In 1913 SAIC students greeted modernism and Matisse with disdain and a mock trial.
In 1913 the international Armory Show traveled from New York to Chicago to be shown at the Art Institute of Chicago. The show, officially known as the International Exhibition of Modern Art, was America’s introduction to the European avant-garde, featuring works by Picasso, Gauguin, van Gogh, Brancusi, Duchamp, and more than 300 other artists. Included in this batch were works by Henri Matisse.
Today, the Armory Show is considered one of the most important moments in modern art—a catalyst for American artists. At that particular moment, however, many in the SAIC community felt vastly different.

Installation shot of the Armory Show. Courtesy of the Art Institute of Chicago
The derision began in March 1913 as the show was unveiled at the museum. Charles Francis Browne, a painter and SAIC teacher, initiated the tirades against the modernists, specifically Matisse. During a speech to a student audience, Browne pontificated on how Matisse’s child had carelessly splattered paint on one of his father’s unfinished pieces. Browne declared, “Was the child punished? No. Matisse surveyed the work and exclaimed, ‘That’s it!’ and a new school of art was founded.”

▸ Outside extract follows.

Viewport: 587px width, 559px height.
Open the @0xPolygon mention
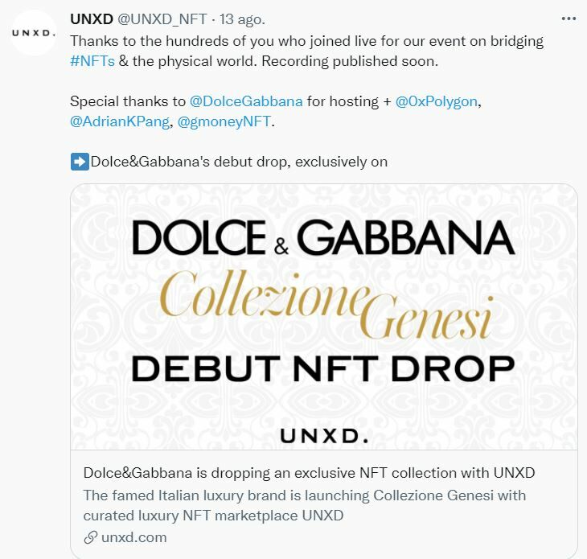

Subsequently, SAIC students followed suit, and on April 16, 1913, just as the exhibition was leaving Chicago for Boston, students burned copies of three works by Matisse, including his Blue Nude. That same day, they held a mock trial of Matisse (who was played by a fellow student).
A guard armed with a rusty bayonet led out a shackled “Henry Hair Mattress,” as they called him, in front of a crowd of displeased students. The charges were read: "You are charged with artistic murder, pictorial arson, artistic rapine, total degeneracy of color, criminal misuse of line, general esthetic aberration, and contumacious abuse of title."
The jury found the faux-defendant guilty, sentencing him to death by hanging (though, some believe an effigy of the artist was to be burned). Before they could hang him, Henry Hair Mattress, shaken by his own guilt after committing artistic sin, fell dead.
The following day the headlines at the Chicago Tribune read: “Cubists Depart; Students Joyful.”
One of the Armory Show’s organizers noted, “Ten or twenty years from now, some of these students will be eating crow.”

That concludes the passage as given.